▶ [Exercise details]: For the records that follow, please set down exactly the lines between the one holding "Impressum (229, 1139)" and the one holding "Enviar a un amigo [button] (701, 380)", inclusive, and only those.

─── Entries provided ───

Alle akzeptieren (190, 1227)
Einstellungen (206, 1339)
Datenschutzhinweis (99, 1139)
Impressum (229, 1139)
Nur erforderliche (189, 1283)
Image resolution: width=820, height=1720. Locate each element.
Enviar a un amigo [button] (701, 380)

───
─── Entries provided ───

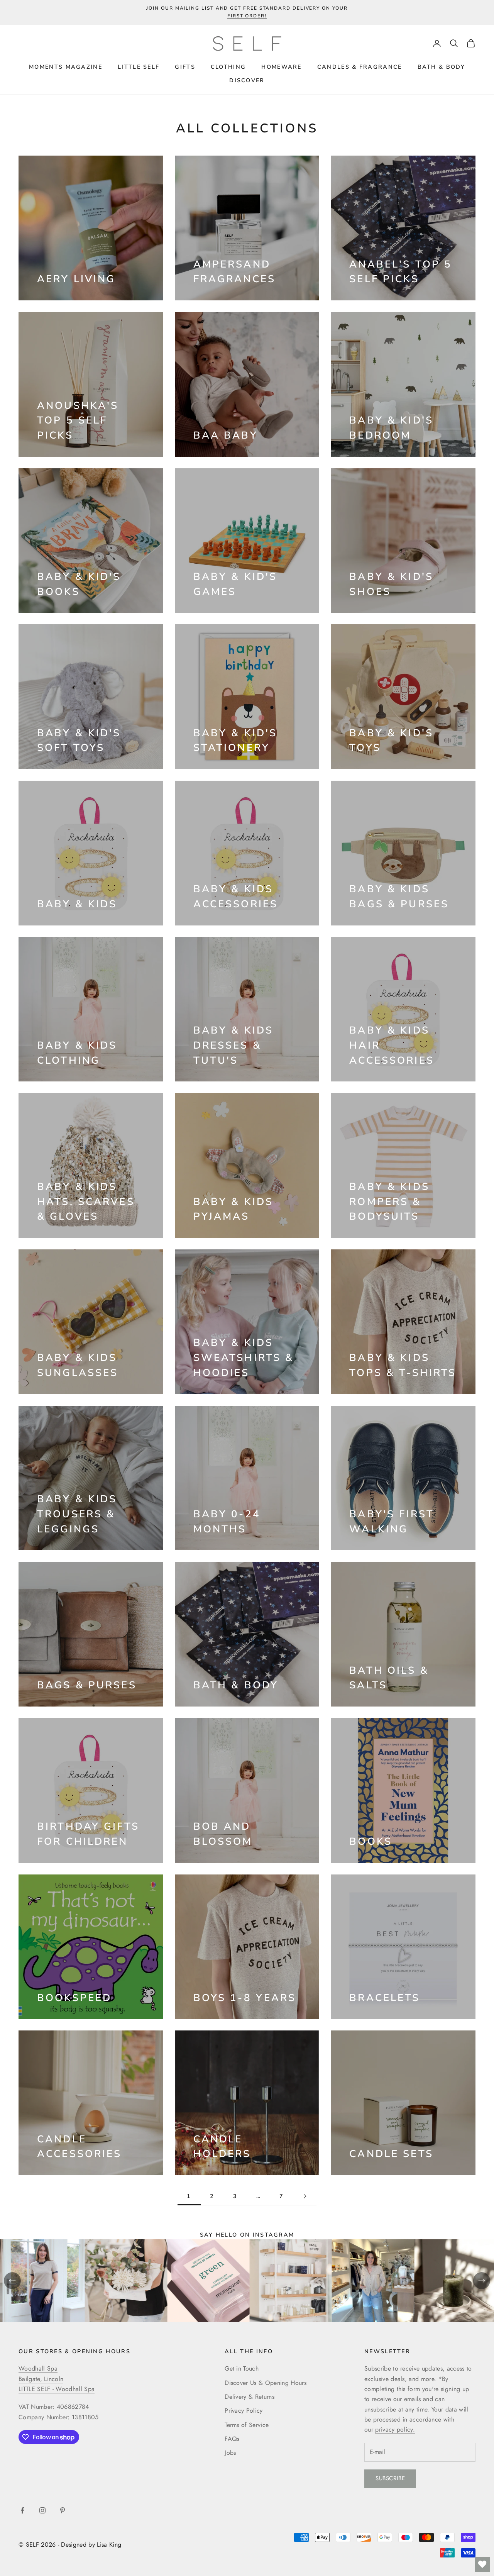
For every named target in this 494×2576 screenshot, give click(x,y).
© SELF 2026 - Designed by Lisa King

───

▶ [Answer for the task]:
Impressum (229, 1139)
Nur erforderliche (189, 1283)
Image resolution: width=820, height=1720. Locate each element.
Enviar a un amigo [button] (701, 380)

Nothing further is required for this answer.